Tony returns to 13 Bannerman Road.
Spin-offs from Doctor Who.

They seem like a no-brainer, sitting here in the twilight of the Jodie Whittaker/Chris Chibnall era, with the return of Russell T Davies in the wings, and talk of a Marvel-style Who-universe (we will need hitting with several more hammers before we ever in good conscience call it a Whoniverse) opening up.

But when Russell T Davies was the boss of Doctor Who the first time round, the idea of spinning off whole series from the main Doctor Who universe was an enormous gamble.

Sure, the likes of BBV and then Big Finish had been doing amazing things with whatever strands of the expanded universe they could get. Big Finish in particular had access to all the Classic era Doctors, and were redefining many of them on a bigger, broader, more emotionally complex canvas than TV Who had ever allowed those characters in the 20th century.

But there’s a difference between the audience for content like that – aimed specifically down the eager throats of hardcore, cash-spending fans – and the audience for the main TV show, which is families, children, yes, the hardcore, cash-spending, convention-going fans too, and essentially casual viewers stuck in doorways, aiming to go somewhere else, but unable to look away because Doctor Who was so exciting.

Spinning off from the main show in 2007 was a big risk.

True, having brought back Doctor Who in 2005, Russell T Davies had invented an adult-appropriate spin-off in 2006, in Torchwood. To do that, he had liberally laced the entire second series of New Who with references to this mysterious organisation, and then taken us into it, turned it into a folly that brought about the most fan-tastic series finale of all time – Daleks fighting Cybermen, with the Earth in the middle. That was Torchwood. When he then spun the organisation off into its own show, it was with downright chutzpah that he hit the reset button on the organisation, shifted it from London to Cardiff, and put it under the control of the Doctor’s newly immortal travelling companion, Captain Jack Harkness.

But that was a spin-off with a whole series of mentions, references, and build-up. It was the X Files, in Cardiff, and with at first only a tangential connection back to the parent show.

Could he do it a second time, with just one episode of mainstream Doctor Who to prepare the audience?

What’s more, could he do it for a different, more targeted audience – as a full-on children’s show – with a companion who hadn’t been in mainstream Doctor Who since 1976 as a full companion, barring The Five Doctors in 1983? And with Sarah Jane, no less – the only human companion to have already had one bite at the spin-off cherry, and not been commissioned?
Honestly, in retrospect, it seems like an obvious thing to do – and long-time Doctor Who fans could and did tell you so back in the day – because they knew about the secret that was Elisabeth Sladen.

At the time though, it was an act of faith and an act of love by Russell T Davies.

Elisabeth Sladen, who played Sarah Jane, was much more beloved by the fans than she probably knew. But she’d been burned by the programme and the showrunner before. When John Nathan-Turner got rid of the quirky robot dog, K9, there was uproar. Well, what passed for uproar in the early 80s – there were sternly-written letters to the BBC. As a sop to the fans, Nathan-Turner floated the ide of shipping K9 off into his own spin-off, and despite never having worked with the awkward prop during her time on Doctor Who, Elisabeth Sladen and Sarah Jane were chosen to be the humans who would become the sidekick to the robot (it was that sort of era – anyone remember Knight Rider?)

Pointing records for screenshots and web pages:
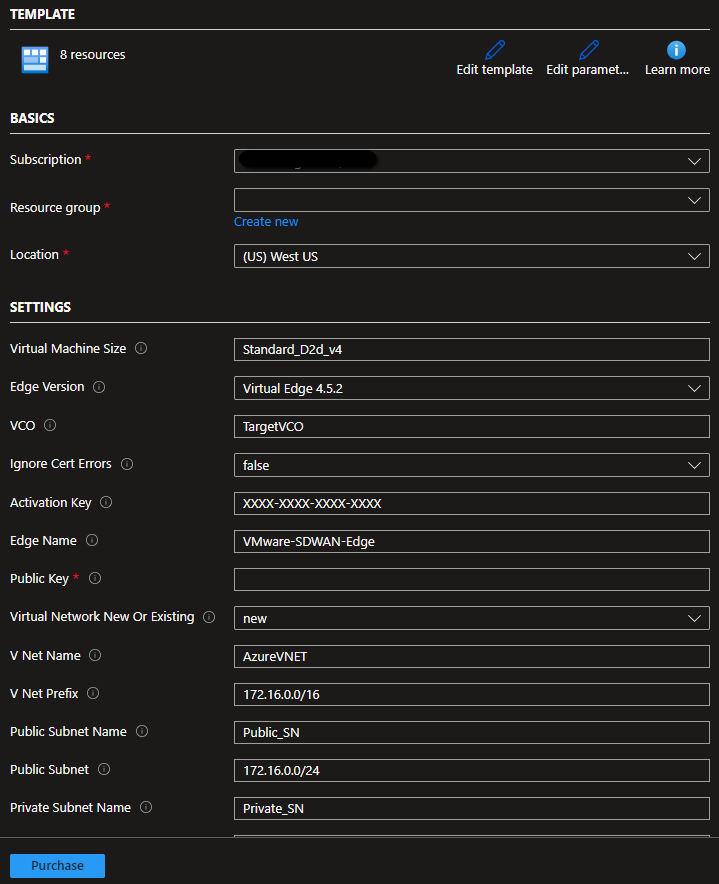Screen dimensions: 719x884
Task: Click info icon next to Edge Version
Action: (99, 387)
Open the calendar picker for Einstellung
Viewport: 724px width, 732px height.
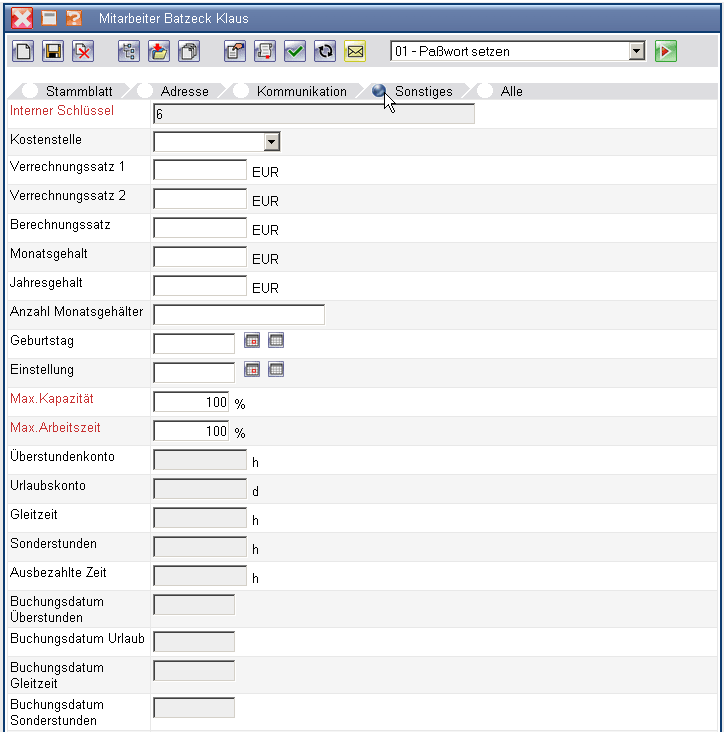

Written request 1:
In the Doctor Who spin-offs article, when Torchwood became its own show, which city was it moved to, and from where?
Written request 2:
Extract everything from "Could he do it a" down to "was Elisabeth Sladen." in the Doctor Who spin-offs article.

Written solution 1:
It was moved from London to Cardiff.

Written solution 2:
Could he do it a second time, with just one episode of mainstream Doctor Who to prepare the audience?

What’s more, could he do it for a different, more targeted audience – as a full-on children’s show – with a companion who hadn’t been in mainstream Doctor Who since 1976 as a full companion, barring The Five Doctors in 1983? And with Sarah Jane, no less – the only human companion to have already had one bite at the spin-off cherry, and not been commissioned?
Honestly, in retrospect, it seems like an obvious thing to do – and long-time Doctor Who fans could and did tell you so back in the day – because they knew about the secret that was Elisabeth Sladen.